La llegada de Bocchetti, de 22 años de edad, defensa central del Genoa, ha sido toda una sorpresa, dado que sólo ha disputado 25 encuentros en la Serie A, 23 de ellos esta temporada. El sólido lateral derecho del Roma, Marco Motta, de 22 años, lleva una trayectoria impecable desde que recaló en la capital el 1 de febrero de 2009, al igual que Pazzini, de 24 años, autor de ocho goles en otros tantos partidos desde su fichaje por el Sampdoria el pasado mes de febrero.
Brighi, el incansable y laborioso mediocampista del Roma, de 28 años de edad, regresa al combinado nacional siete años después de su primera y única convocatoria, que se produjo en 2002, el mismo año en el que fue elegido Mejor Jugador Joven de la Serie A. Por último, el menudo mediocampista ofensivo del Lazio, Pasquale Foggia, de 25 años, sabe que hay una plaza vacante en la banda derecha y no quiere dejar pasar la oportunidad dos años después de su debut internacional.
La enfermería llena
Si tenemos en cuenta las ausencias por lesión de Luca Toni, Alberto Gilardino, Gennaro Gattuso, Mauro Camoranesi, Simone Perrotta, Daniele Bonera, Nicola Legrottaglie y Alberto Aquilani, apreciamos en su justa medida la riqueza del arsenal italiano.
Lippi se ha apresurado a recordar a sus hombres que "lo que verdaderamente refleja el fútbol de un país es su selección nacional, no sus clubes". Y por si sus jóvenes pupilos aún no habían captado el mensaje, volvió a dejar las cosas bien claras en su primera reunión, en la que les recordó que "lo importante no es saber si vais a jugar o no, sino formar parte del grupo".
Lo importante no es saber si vais a jugar o no, sino formar parte del grupo.
Marcello Lippi, seleccionador de Italia
Sin duda, las mayores novedades se producirán en el mediocampo, que ha quedado muy mermado con las baja de Gattuso, Perrotta, Camoranesi y Aquilani.

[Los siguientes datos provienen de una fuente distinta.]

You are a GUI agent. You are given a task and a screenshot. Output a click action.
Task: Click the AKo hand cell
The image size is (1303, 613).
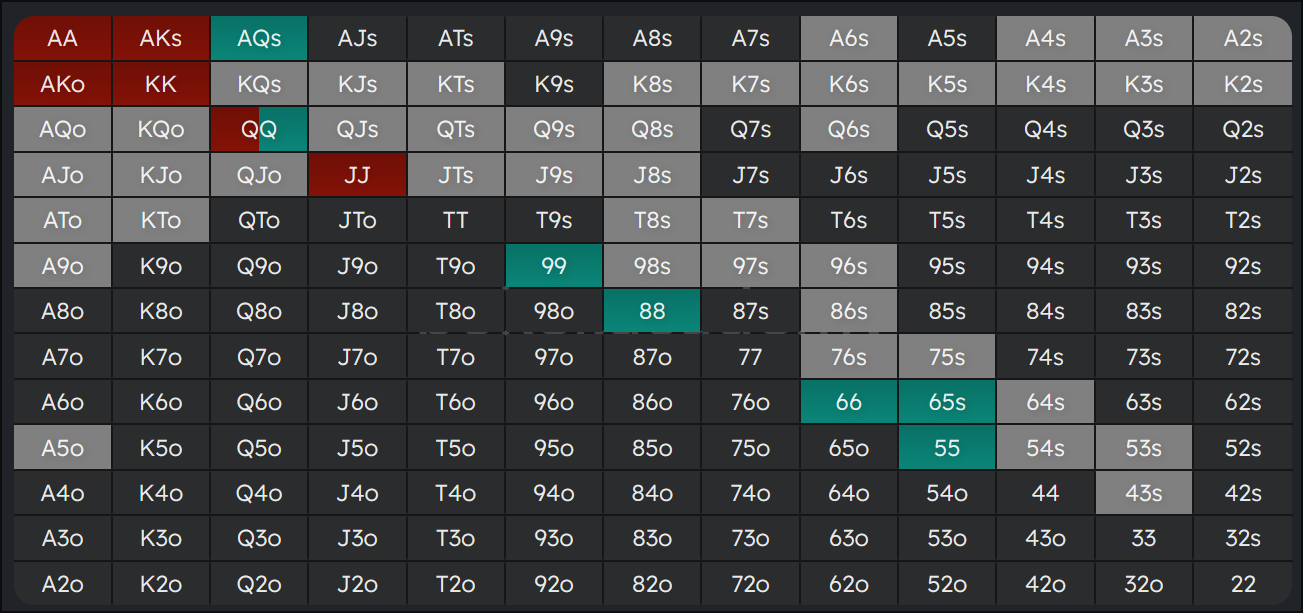click(62, 84)
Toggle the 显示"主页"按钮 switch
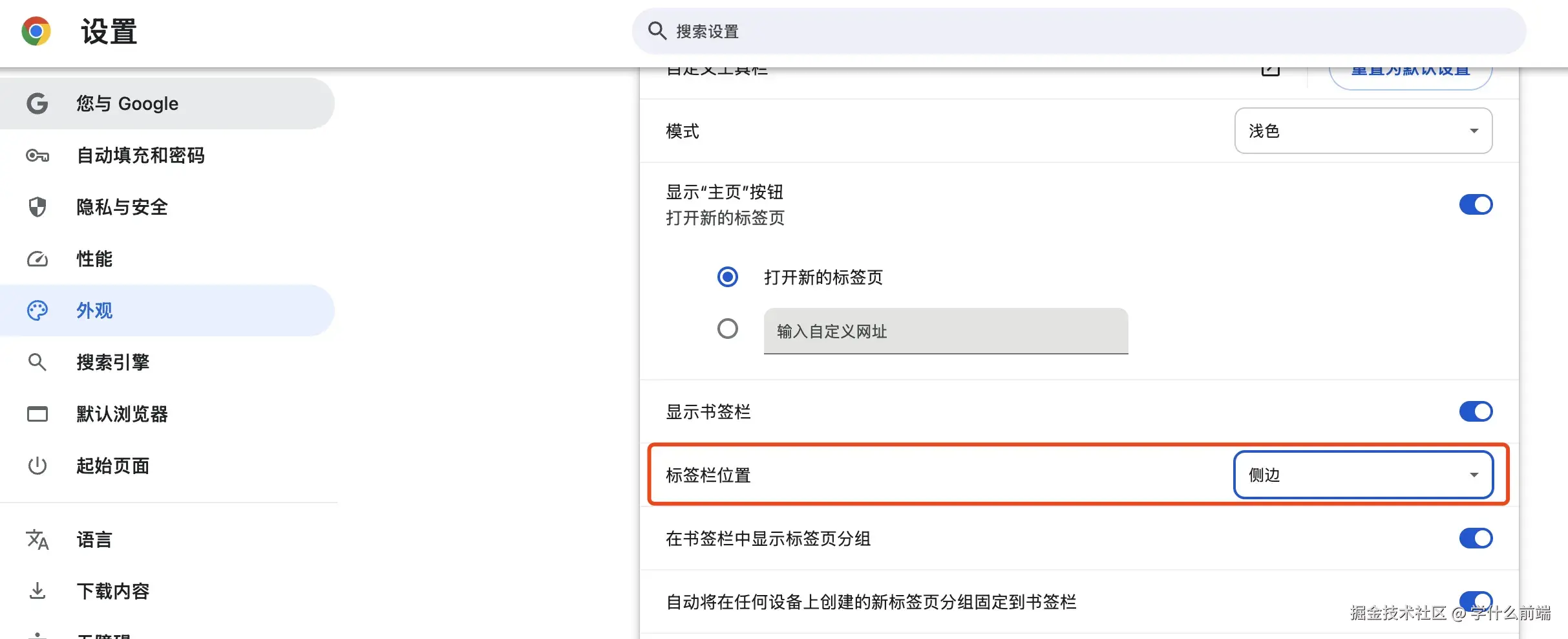This screenshot has width=1568, height=639. pyautogui.click(x=1476, y=204)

Además, para conformar el equipo que jugará en Podgorica, Lippi deberá tener en cuenta las tarjetas amarillas de Pirlo, De Rossi, Chiellini y Amelia, a los que necesitará para la cita de Bari, en la que hay en juego seis puntos.
Italia e Irlanda están igualadas a 10 puntos en lo más alto del Grupo 8, seguidas de Bulgaria, con sólo 3. Lippi es consciente de que el partido del miércoles será decisivo. Y más teniendo en cuenta que Giovanni Trapattoni, el hombre que ha devuelto la confianza al combinado irlandés, conoce a la Nazionale Azzurra como la palma de su mano. Un reto que no dejará indiferente a Lippi, que siente un profundo respeto por su homólogo y compatriota.